Climate change lawsuits in Germany
June 2024 | SPECIAL REPORT: INTERNATIONAL DISPUTE RESOLUTION
Financier Worldwide Magazine
June 2024 Issue
The decision of the European Court of Human Rights (ECHR) dated 9 April 2024 raises the question of how climate change litigation in Germany will be affected by this ruling.
ECHR decision
In its decision in Verein KlimaSeniorinnen Schweiz and Others v. Switzerland, the ECHR emphasised the importance of combatting climate change and stated that, despite the separation of powers principle, it is entitled to decide on the issue, as it is tasked with protecting minorities.
Even if, under the separation of powers, the legislator has a degree of prerogative in its assessment, its ability to exercise this prerogative is subject to ECHR control. Since climate change is an urgent problem that affects all humanity, the ECHR is justified in intensifying its control here.
The ECHR states that the mere risk of damage is sufficient to qualify as a violation of article 8 of the ECHR. The fact that climate change is a global phenomenon and must also be addressed globally is irrelevant, as each member state is responsible for protecting human rights in its own territory. A state cannot escape this responsibility by pointing out that other states have also failed to take measures.
The ECHR sets strict requirements for a climate lawsuit. A human rights violation only arises from a state’s failure to implement measures against climate change if the affected individual is exposed to the adverse consequences of climate change with a high intensity and high probability, and urgent action is required. The individuals who brought the action in this case did not meet these requirements.

> **Short task 1**
Copy the German climate lawsuits report from the words "The ECHR states" through "to take measures.", swapping "member state" for "signatory state".
> **Short task 2**
Using the German climate lawsuits report, say whether each statement agrees with it, and quote the words that decide it: (a) the ECHR decision discussed is dated 9 April 2024; (b) according to the ECHR, a state may justify its inaction by pointing to other states that also took no measures; (c) the individuals who brought the action met the ECHR's requirements for a climate lawsuit.
The records that come next are separate material unrelated to this text.

> **Excerpted records**
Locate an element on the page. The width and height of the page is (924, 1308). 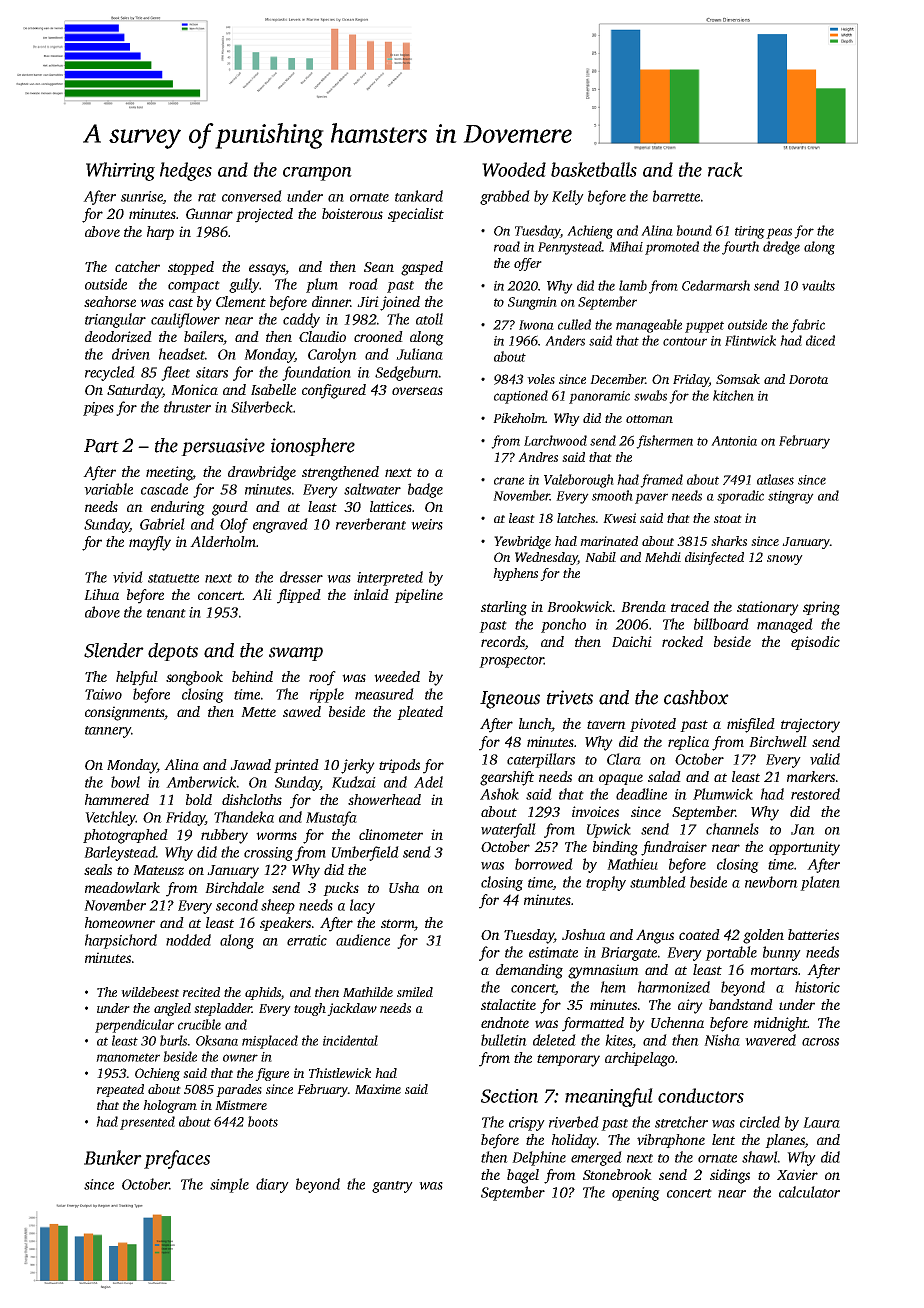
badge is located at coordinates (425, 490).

---

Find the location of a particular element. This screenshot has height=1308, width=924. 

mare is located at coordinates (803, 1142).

> **Task output 1**
The ECHR states that the mere risk of damage is sufficient to qualify as a violation of article 8 of the ECHR. The fact that climate change is a global phenomenon and must also be addressed globally is irrelevant, as each signatory state is responsible for protecting human rights in its own territory. A state cannot escape this responsibility by pointing out that other states have also failed to take measures.

> **Task output 2**
(a) Yes: "The decision of the European Court of Human Rights (ECHR) dated 9 April 2024"
(b) No: "A state cannot escape this responsibility by pointing out that other states have also failed to take measures."
(c) No: "The individuals who brought the action in this case did not meet these requirements."